▶ _HOW TO COMPLETE THIS TASK_
Go over the data below line by line, and state how many lines contain the string "label". Give the number only.

#### INFORMATION SHOWN

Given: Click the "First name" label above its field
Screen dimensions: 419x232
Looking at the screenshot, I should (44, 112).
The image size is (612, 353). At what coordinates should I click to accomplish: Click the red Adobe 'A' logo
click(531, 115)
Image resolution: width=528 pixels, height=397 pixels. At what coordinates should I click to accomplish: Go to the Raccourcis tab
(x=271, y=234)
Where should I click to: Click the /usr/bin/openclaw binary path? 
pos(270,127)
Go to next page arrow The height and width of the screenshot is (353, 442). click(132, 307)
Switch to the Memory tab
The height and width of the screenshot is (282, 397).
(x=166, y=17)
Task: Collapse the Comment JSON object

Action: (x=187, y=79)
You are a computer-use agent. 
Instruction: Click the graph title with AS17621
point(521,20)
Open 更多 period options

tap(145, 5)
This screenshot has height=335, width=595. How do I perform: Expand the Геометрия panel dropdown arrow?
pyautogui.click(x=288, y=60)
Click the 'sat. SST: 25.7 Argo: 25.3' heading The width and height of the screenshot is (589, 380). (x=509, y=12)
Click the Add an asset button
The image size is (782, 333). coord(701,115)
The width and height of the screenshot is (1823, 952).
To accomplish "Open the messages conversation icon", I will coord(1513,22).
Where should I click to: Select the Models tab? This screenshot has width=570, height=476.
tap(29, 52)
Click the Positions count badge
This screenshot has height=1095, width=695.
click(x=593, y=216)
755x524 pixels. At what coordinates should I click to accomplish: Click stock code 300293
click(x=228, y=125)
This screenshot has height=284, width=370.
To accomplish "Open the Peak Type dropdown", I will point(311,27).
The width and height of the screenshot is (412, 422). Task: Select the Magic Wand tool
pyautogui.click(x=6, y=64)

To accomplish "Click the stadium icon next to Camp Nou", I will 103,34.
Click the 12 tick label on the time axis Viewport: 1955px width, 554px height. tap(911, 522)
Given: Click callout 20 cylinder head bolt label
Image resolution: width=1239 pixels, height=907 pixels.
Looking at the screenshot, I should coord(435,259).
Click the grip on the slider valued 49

########

▶ _WRITTEN RESPONSE_
3